What you are asked to do: Each record should be output exactly, with every character kept.
*** Block opens ***
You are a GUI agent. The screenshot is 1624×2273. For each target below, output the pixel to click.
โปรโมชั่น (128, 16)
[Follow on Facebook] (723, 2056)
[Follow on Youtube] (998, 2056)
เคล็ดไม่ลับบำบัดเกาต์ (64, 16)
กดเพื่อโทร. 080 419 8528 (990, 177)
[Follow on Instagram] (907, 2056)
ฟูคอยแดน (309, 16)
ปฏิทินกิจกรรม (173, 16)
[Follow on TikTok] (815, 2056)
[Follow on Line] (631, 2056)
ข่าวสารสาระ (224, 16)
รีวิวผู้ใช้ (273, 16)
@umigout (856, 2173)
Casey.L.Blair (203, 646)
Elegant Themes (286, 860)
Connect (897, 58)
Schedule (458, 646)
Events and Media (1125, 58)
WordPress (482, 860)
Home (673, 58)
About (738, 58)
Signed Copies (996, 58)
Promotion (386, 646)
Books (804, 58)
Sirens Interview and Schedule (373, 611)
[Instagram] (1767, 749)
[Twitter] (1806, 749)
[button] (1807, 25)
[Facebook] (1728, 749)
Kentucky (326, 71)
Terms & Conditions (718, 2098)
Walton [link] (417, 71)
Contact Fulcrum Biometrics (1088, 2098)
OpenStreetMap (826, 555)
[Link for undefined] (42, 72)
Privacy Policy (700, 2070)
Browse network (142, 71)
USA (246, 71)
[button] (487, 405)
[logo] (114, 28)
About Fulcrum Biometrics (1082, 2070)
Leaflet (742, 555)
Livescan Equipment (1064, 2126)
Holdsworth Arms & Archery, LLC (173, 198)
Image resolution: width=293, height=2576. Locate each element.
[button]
*** Block closes ***
Answer to this task:
You are a GUI agent. The screenshot is 1624×2273. For each target below, output the pixel to click.
โปรโมชั่น (128, 16)
[Follow on Facebook] (723, 2056)
[Follow on Youtube] (998, 2056)
เคล็ดไม่ลับบำบัดเกาต์ (64, 16)
กดเพื่อโทร. 080 419 8528 (990, 177)
[Follow on Instagram] (907, 2056)
ฟูคอยแดน (309, 16)
ปฏิทินกิจกรรม (173, 16)
[Follow on TikTok] (815, 2056)
[Follow on Line] (631, 2056)
ข่าวสารสาระ (224, 16)
รีวิวผู้ใช้ (273, 16)
@umigout (856, 2173)
Casey.L.Blair (203, 646)
Elegant Themes (286, 860)
Connect (897, 58)
Schedule (458, 646)
Events and Media (1125, 58)
WordPress (482, 860)
Home (673, 58)
About (738, 58)
Signed Copies (996, 58)
Promotion (386, 646)
Books (804, 58)
Sirens Interview and Schedule (373, 611)
[Instagram] (1767, 749)
[Twitter] (1806, 749)
[button] (1807, 25)
[Facebook] (1728, 749)
Kentucky (326, 71)
Terms & Conditions (718, 2098)
Walton [link] (417, 71)
Contact Fulcrum Biometrics (1088, 2098)
OpenStreetMap (826, 555)
[Link for undefined] (42, 72)
Privacy Policy (700, 2070)
Browse network (142, 71)
USA (246, 71)
[button] (487, 405)
[logo] (114, 28)
About Fulcrum Biometrics (1082, 2070)
Leaflet (742, 555)
Livescan Equipment (1064, 2126)
Holdsworth Arms & Archery, LLC (173, 198)
Image resolution: width=293, height=2576. Locate each element.
[button]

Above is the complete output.